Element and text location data
=======
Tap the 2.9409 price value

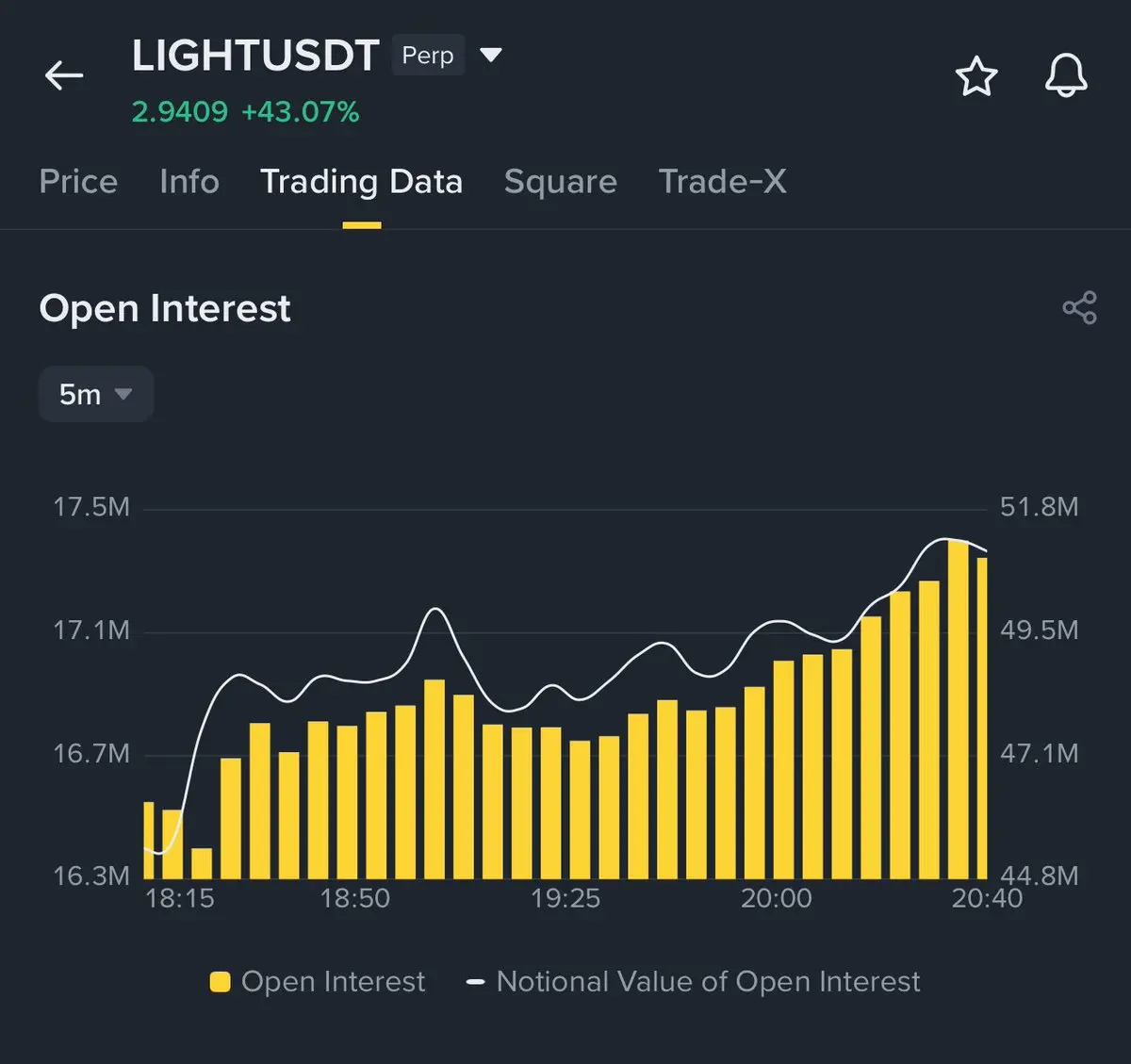pyautogui.click(x=179, y=112)
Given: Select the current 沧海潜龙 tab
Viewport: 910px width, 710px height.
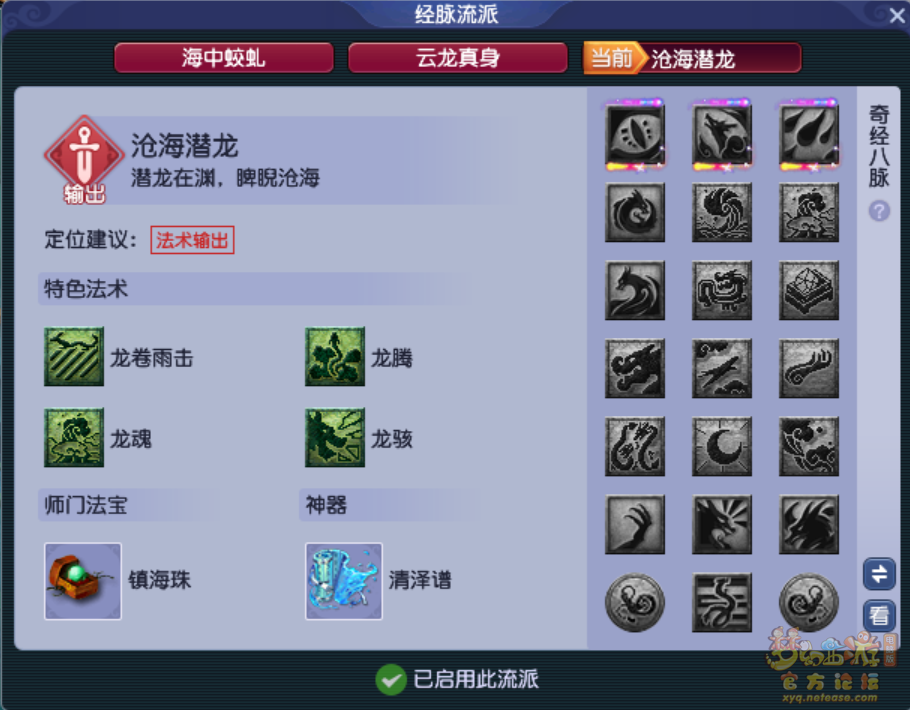Looking at the screenshot, I should click(x=692, y=57).
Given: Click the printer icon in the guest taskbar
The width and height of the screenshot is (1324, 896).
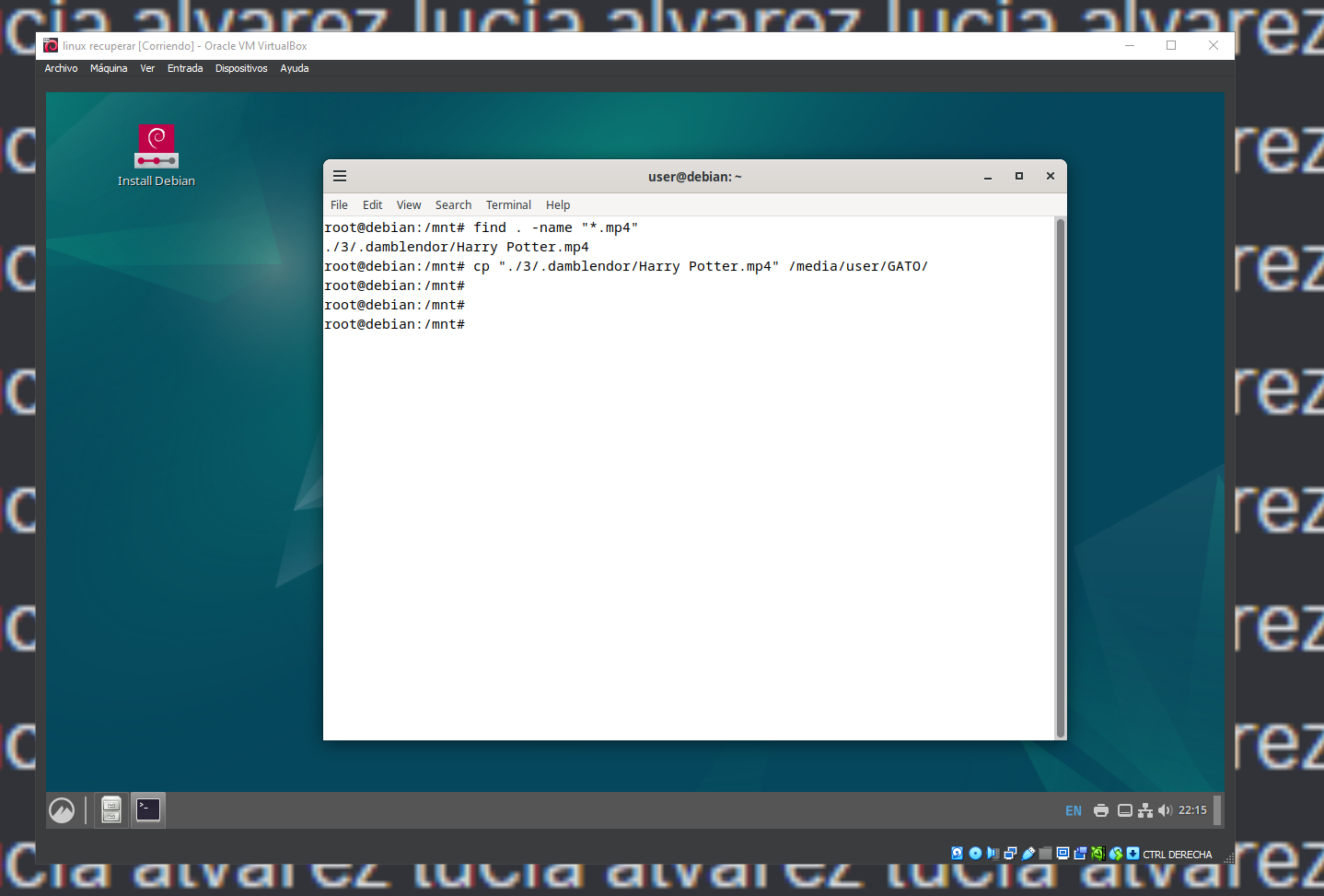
=======
YOUR OBJECTIVE
Copy out every line above word for word, leaving the pictures out.

FULL OUTPUT
Tap the 2.9409 price value

pyautogui.click(x=179, y=112)
Given: Select the current 沧海潜龙 tab
Viewport: 910px width, 710px height.
Looking at the screenshot, I should click(x=692, y=57).
Given: Click the printer icon in the guest taskbar
The width and height of the screenshot is (1324, 896).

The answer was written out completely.